Die Erkrankung hat mich naturgemäß wachgerüttelt und erkennen lassen, dass ich mein Leben nicht wie bisher weiterführen kann. Als ich dachte, dass ich bald sterben würde, habe ich das Gefühl bekommen, dass ich die mir verbleibende Zeit bewusst leben und voll ausschöpfen muss und mich und meine Persönlichkeit nicht leugnen darf.

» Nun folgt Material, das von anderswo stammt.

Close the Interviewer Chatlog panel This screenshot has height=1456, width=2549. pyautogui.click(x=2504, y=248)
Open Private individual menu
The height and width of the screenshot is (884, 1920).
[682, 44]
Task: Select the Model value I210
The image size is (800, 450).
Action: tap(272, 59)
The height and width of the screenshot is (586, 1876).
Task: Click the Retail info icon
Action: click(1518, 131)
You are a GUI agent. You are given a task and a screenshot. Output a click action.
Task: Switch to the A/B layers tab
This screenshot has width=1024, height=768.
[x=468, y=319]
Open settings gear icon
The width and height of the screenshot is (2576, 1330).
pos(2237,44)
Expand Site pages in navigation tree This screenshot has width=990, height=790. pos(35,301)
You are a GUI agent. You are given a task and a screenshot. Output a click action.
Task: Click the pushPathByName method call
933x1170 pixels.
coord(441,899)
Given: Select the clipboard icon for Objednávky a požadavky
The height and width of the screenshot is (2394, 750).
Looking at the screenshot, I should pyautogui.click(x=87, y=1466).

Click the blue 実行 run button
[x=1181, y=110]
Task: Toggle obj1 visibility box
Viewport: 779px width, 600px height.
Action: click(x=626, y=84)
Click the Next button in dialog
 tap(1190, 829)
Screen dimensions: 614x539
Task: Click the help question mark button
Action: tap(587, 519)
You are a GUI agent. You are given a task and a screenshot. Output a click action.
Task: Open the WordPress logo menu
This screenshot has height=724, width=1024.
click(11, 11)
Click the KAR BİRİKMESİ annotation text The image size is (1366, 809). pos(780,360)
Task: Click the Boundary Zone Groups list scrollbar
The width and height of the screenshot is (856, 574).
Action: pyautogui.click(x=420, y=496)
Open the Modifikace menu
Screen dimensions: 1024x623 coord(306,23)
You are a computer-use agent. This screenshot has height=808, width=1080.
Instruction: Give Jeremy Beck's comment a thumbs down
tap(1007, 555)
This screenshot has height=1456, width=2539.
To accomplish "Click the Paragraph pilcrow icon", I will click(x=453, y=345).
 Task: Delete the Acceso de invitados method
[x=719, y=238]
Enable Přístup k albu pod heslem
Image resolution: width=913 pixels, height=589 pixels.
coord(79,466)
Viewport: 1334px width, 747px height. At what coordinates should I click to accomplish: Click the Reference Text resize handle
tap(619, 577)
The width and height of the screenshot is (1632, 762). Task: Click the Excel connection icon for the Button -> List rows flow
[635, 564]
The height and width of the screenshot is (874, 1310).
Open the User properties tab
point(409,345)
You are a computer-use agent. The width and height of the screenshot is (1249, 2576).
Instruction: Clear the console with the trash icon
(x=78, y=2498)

Ich habe mich daher noch im Krankenhaus entschieden, mich von Michaela zu trennen, wohne jetzt seit fast einem Jahr in meiner eigenen Wohnung, habe meine Angespanntheit verloren und unterdrücke nicht länger mein eigentliches Ich. Die Entscheidung hatden Prozess des Heilens und der Wiederherstellung sicher unterstützt. Dass ich so lange eine Lüge gelebt habe, hat es mir wahrscheinlich auch erschwert, Dir zu schreiben. Bitte versprich mir, niemals unehrlich und voller Bedauern zu leben.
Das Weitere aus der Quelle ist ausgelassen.